Washington: Looking for enhancing your output at the office? It turns out playing video games with co-workers can ensure better performance at the workplace.

According to a recent study, work teams experienced a 20 per cent increase in productivity on subsequent tasks after playing video games together for just 45 minutes.

“To see that big of a jump, especially for the amount of time they played, was a little shocking. Companies are spending thousands and thousands of dollars on team-building activities, and I’m thinking, go buy an Xbox,” said Greg Anderson, co-author of the study.

As part of the study, the researchers recruited 352 individuals and randomly organized them into 80 teams, making sure no participants with pre-existing relationships were on the same team. For their initial experimental task, each team played in a geocaching competition called Findamine, an exercise created by previous IS researchers, which gives players short, text-based clues to find landmarks.

Participants were incentivized with cash rewards for winning the competition.

Following their first round of Findamine, teams were randomly assigned to one of three conditions before being sent out to geocache again: 1) team video gaming, 2) quiet homework time or 3) a “goal training” discussion on improving their geocaching results. Each of these conditions lasted 45 minutes and those in the video gaming treatment chose to play either Rock Band or Halo 4 — games selected because they are both familiar and require coordinated efforts among players.
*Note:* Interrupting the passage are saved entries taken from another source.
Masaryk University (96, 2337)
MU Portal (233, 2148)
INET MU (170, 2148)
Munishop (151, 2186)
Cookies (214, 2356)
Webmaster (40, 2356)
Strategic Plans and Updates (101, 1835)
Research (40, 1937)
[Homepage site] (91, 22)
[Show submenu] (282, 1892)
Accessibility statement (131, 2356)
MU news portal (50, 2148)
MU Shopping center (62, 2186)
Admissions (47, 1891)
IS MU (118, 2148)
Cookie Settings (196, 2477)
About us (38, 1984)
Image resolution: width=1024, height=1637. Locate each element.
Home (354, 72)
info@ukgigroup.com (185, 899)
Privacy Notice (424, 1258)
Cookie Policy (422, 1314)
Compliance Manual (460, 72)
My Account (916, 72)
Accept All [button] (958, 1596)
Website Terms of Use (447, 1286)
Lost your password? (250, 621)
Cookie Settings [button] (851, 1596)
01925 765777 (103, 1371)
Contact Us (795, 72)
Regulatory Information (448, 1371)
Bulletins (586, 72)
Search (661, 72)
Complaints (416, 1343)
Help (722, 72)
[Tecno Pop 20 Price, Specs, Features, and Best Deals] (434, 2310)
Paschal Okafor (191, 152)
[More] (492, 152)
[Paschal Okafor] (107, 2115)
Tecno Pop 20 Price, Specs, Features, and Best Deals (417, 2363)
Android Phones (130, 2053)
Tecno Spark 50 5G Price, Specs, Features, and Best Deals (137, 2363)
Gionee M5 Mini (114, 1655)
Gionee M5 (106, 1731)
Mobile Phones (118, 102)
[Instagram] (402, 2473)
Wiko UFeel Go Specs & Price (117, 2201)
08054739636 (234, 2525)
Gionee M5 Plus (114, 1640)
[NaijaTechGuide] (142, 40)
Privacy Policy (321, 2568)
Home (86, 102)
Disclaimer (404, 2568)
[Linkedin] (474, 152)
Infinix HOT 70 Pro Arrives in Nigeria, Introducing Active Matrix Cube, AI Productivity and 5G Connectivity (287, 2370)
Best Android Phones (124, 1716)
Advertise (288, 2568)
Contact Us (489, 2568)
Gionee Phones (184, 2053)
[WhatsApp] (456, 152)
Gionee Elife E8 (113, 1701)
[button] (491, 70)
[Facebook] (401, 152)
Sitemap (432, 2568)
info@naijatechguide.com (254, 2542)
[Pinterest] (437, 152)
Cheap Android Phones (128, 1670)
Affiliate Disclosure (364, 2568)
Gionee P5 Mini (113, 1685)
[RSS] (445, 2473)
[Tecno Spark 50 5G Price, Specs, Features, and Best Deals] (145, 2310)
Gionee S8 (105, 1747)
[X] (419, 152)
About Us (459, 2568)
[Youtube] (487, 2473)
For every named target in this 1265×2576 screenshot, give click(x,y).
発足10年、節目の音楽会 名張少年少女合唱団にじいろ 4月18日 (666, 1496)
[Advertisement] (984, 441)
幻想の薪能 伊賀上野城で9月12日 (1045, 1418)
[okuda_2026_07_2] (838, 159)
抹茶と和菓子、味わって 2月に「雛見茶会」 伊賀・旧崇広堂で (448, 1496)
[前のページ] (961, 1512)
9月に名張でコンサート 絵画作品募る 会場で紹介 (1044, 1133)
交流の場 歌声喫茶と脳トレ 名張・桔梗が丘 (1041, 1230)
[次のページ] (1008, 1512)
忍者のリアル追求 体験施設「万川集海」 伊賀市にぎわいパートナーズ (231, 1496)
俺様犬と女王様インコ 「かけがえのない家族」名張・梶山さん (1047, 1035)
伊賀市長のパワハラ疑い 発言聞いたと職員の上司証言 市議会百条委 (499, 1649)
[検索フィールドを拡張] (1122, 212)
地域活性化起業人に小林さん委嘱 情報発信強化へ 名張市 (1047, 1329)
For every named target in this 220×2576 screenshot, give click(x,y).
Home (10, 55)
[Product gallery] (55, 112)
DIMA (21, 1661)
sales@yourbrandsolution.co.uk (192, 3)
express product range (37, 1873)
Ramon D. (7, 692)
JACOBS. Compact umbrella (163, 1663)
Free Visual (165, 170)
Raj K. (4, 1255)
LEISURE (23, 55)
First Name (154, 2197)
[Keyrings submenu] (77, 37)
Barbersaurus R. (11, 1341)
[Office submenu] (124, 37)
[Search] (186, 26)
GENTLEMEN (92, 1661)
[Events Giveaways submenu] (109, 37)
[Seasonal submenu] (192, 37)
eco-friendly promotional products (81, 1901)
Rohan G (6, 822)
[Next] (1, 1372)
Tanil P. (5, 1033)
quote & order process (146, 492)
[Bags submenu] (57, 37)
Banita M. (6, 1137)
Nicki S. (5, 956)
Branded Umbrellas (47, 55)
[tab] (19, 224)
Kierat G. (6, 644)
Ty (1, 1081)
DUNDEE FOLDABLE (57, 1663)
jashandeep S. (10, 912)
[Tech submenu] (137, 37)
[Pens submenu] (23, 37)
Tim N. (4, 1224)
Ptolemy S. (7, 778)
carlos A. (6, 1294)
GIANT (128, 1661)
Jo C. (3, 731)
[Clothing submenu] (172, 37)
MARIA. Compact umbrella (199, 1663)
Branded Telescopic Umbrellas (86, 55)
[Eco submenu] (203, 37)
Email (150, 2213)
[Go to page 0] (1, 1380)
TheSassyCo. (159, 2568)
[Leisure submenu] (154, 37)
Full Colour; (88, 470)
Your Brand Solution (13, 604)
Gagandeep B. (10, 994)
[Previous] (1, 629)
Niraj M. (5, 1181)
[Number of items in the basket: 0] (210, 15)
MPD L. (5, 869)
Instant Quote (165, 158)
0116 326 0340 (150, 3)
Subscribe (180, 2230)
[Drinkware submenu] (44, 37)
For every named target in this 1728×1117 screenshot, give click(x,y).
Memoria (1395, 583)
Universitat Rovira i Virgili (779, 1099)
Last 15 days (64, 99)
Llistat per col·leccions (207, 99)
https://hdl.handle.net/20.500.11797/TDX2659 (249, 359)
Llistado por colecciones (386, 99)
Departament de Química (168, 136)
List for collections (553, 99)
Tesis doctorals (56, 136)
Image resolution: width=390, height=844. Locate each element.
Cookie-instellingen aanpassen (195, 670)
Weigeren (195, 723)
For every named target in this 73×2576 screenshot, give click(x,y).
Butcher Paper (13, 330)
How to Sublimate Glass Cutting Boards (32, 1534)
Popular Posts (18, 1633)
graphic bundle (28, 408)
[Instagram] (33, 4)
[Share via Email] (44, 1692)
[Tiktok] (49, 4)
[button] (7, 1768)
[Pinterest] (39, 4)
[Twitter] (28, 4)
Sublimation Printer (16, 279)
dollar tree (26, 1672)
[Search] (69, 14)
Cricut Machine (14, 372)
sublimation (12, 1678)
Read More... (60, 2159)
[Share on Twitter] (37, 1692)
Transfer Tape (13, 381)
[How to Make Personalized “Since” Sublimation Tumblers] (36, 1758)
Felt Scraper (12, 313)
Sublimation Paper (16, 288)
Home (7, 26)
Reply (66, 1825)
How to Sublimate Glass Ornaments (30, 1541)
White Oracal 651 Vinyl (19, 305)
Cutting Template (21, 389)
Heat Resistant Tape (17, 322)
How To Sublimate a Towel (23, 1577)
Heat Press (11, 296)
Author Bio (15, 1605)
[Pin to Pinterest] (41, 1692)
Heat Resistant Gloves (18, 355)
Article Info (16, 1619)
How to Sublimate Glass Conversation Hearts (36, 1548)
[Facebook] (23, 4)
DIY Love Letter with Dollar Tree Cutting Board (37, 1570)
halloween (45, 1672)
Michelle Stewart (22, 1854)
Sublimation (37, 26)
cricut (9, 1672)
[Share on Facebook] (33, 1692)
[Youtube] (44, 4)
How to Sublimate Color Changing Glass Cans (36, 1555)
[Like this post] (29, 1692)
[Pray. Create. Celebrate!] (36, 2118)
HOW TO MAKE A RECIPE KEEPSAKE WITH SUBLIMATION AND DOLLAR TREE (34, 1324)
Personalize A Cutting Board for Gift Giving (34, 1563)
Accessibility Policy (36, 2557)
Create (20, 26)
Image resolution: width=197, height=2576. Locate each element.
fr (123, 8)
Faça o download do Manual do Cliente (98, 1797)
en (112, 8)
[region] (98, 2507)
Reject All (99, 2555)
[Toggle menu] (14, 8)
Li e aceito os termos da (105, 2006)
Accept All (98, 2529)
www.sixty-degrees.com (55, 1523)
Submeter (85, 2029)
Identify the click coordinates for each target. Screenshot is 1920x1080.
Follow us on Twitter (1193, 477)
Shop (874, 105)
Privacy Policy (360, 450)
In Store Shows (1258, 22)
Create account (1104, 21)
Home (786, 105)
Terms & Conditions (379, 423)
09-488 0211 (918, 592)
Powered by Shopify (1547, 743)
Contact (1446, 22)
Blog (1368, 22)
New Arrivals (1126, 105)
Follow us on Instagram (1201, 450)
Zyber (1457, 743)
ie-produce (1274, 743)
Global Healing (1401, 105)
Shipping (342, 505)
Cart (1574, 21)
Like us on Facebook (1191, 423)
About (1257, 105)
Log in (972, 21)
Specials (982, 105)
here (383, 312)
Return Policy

The researchers found that while the goal-training teams reported a higher increase in team cohesion than the video-gaming teams, the video gamers increased actual performance on their second round of Findamine significantly, raising average scores from 435 to 520.

Findings of the study were published in the Journal of AIS Transactions on Human-Computer Interaction
“Team video gaming may truly be viable — and perhaps even optimal — alternative for team building,” said lead researcher Mark Keith.

Researchers also said it doesn’t matter if people are avid video gamers to see the positive effects of gaming together; they observed video game novices established communications norms — and built working relationships — even quicker with new teammates so as to learn the nuances of the game.